= Adokiye Amiesimaka Stadium =

Sports venue in Port Harcourt, Nigeria

Adokiye Amiesimaka Stadium is a multi-use stadium in Port Harcourt, Nigeria, on the north end of the city in the Omagwa neighbourhood. The stadium is named after Adokiye Amiesimaka, a former player with Nigeria's national football team who was among the squad that won the 1980 African Cup of Nations, and has been a former chairman of the Sharks Football Club and a former Attorney General of Rivers State. Presently, the stadium has a capacity of 38,000 people.

It opened on 19 July 2015 with a match between Nigeria and Congo in a qualifier for the Rio Olympics which ended in a 2–1 Nigerian victory.

Later that month, Nigerian Premier League squad Dolphins announced they will play the remainder of the 2015 season in the stadium.

From 25 to 27 January 2019, the stadium was used for a 3-day event tagged, Higher Life Conference with Pastor Chris Oyakhilome. It was filled to capacity and thousands of people sat on the main pitch for this event. The stadium serves as the home ground for Rivers United.

== Renovation ==
The main pitch of the stadium developed undulations that made it impracticable for standard football games to be hosted there.
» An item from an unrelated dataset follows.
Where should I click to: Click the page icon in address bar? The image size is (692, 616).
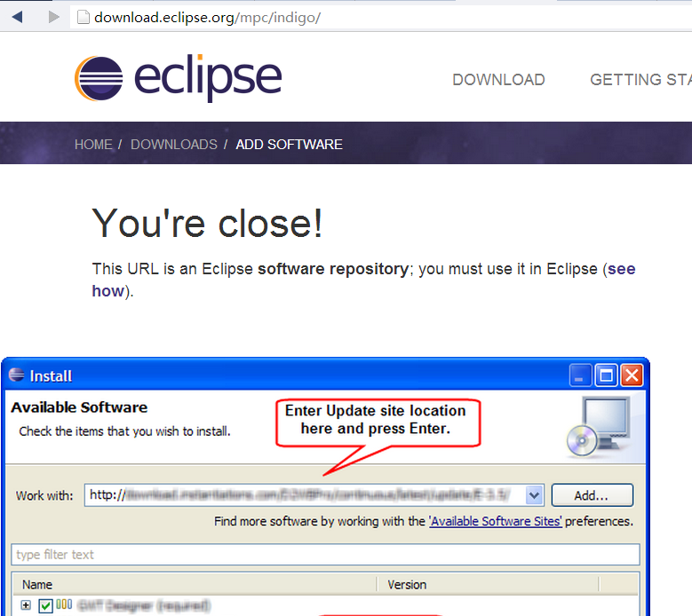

In 2020, a contract was signed for renovation of the main turf, training fields and a total facelift for facilities in the stadium. A decision was also made in 2020 by the Nigerian Federal Government to concession the stadium by 2021 to enable it have better facilities and yield more revenue.

== Matches ==
The stadium has played host to many matches of the Nigerian Professional Football League including the game between Rivers United Football Club and Adamawa United in the 2020/2021 football season, and CAF Champion league between Rivers United and Young African from Tanzania.